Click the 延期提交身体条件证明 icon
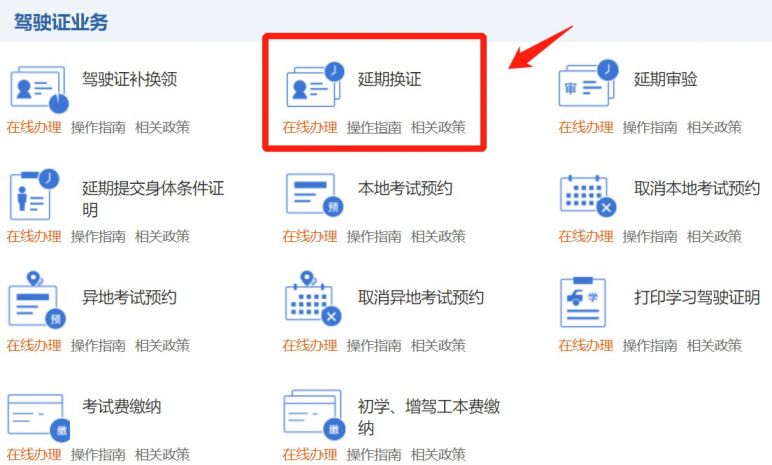click(34, 195)
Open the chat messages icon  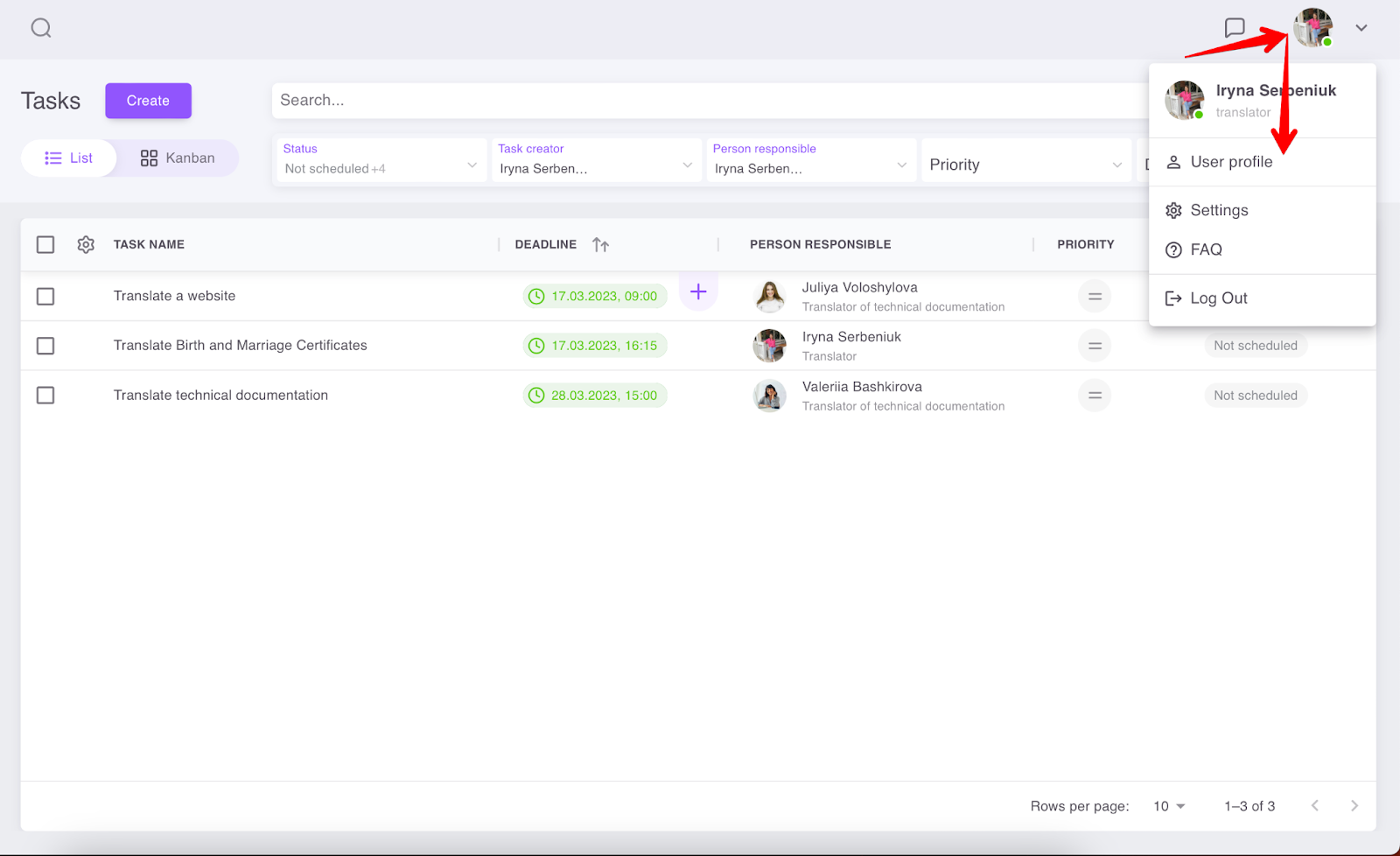[x=1235, y=28]
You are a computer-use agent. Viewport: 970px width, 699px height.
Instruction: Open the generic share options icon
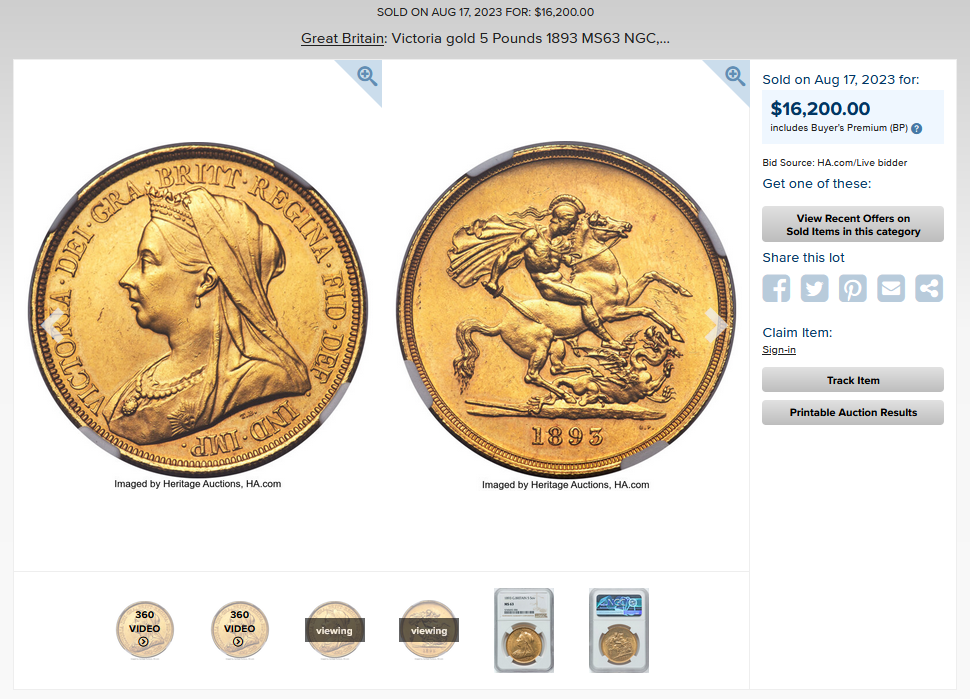point(929,288)
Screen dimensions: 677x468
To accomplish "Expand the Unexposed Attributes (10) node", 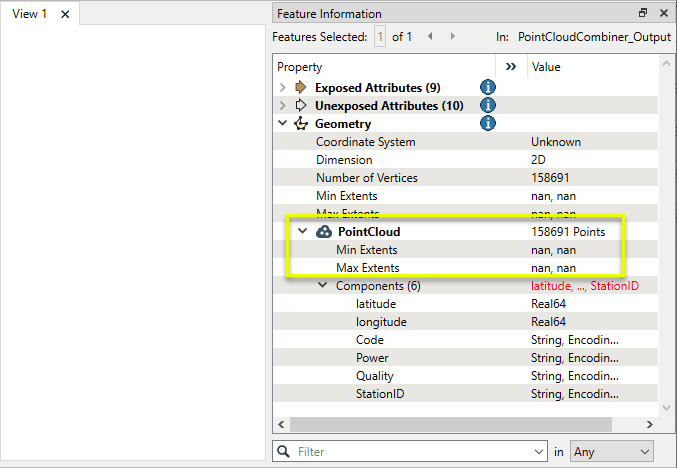I will [283, 106].
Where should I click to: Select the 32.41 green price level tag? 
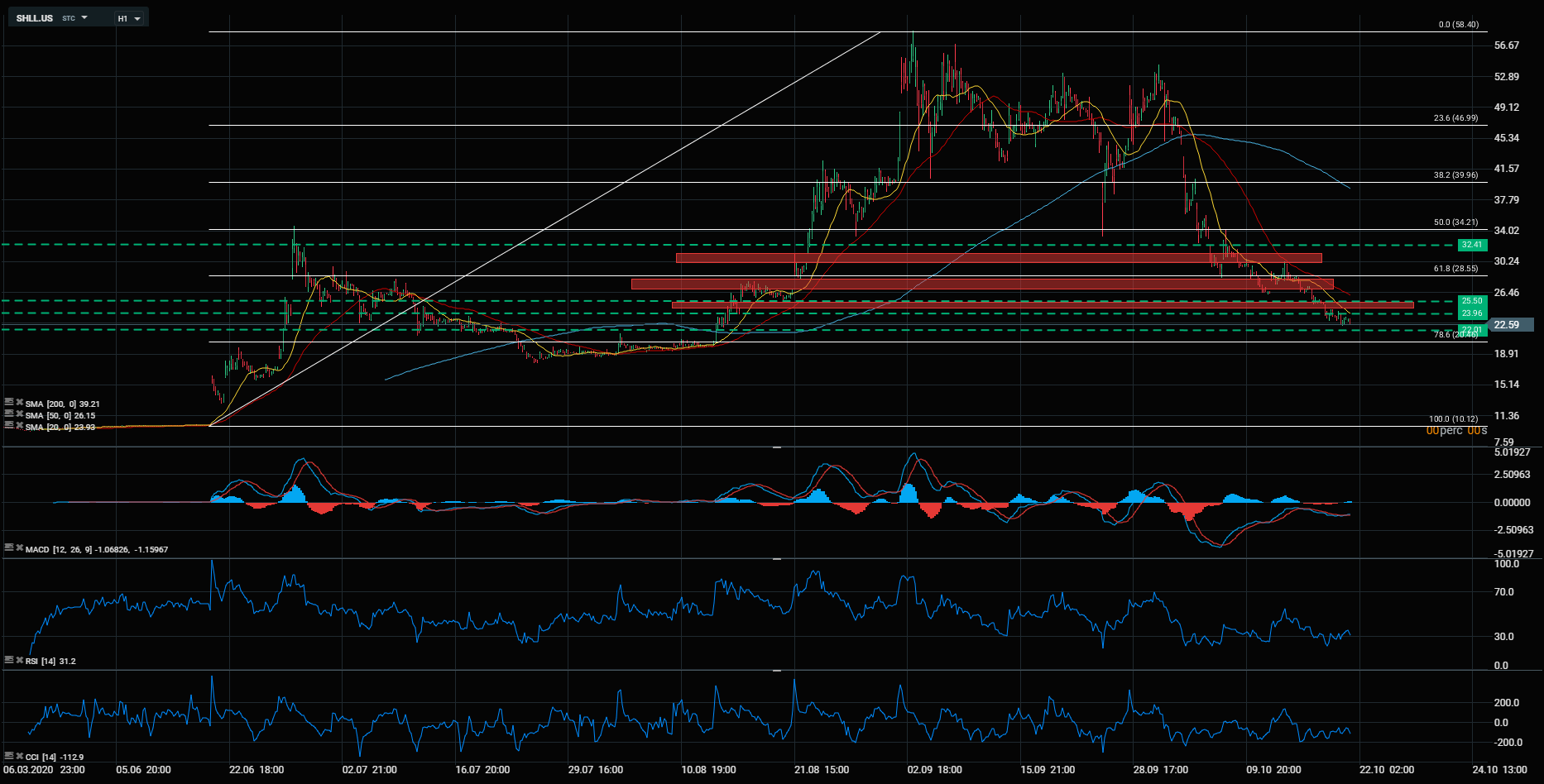coord(1472,245)
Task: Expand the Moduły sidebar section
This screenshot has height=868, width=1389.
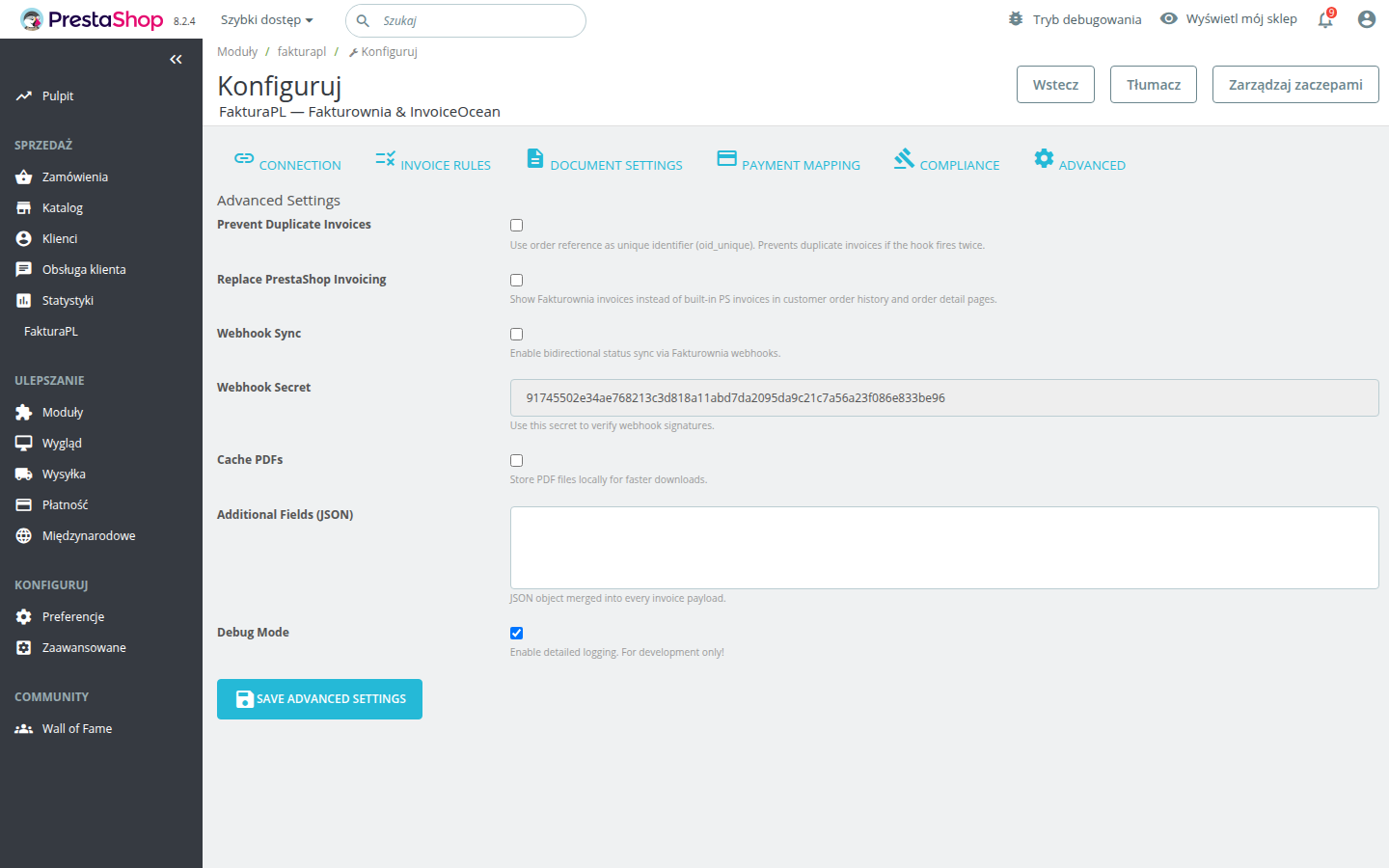Action: (63, 413)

···

Task instructions:
Your copy should hold exactly the lines from the line containing "Task: Expand the Moduły sidebar section" through the last line of the listing above, both included, and no pictures.

Task answer:
Task: Expand the Moduły sidebar section
This screenshot has height=868, width=1389.
Action: (63, 413)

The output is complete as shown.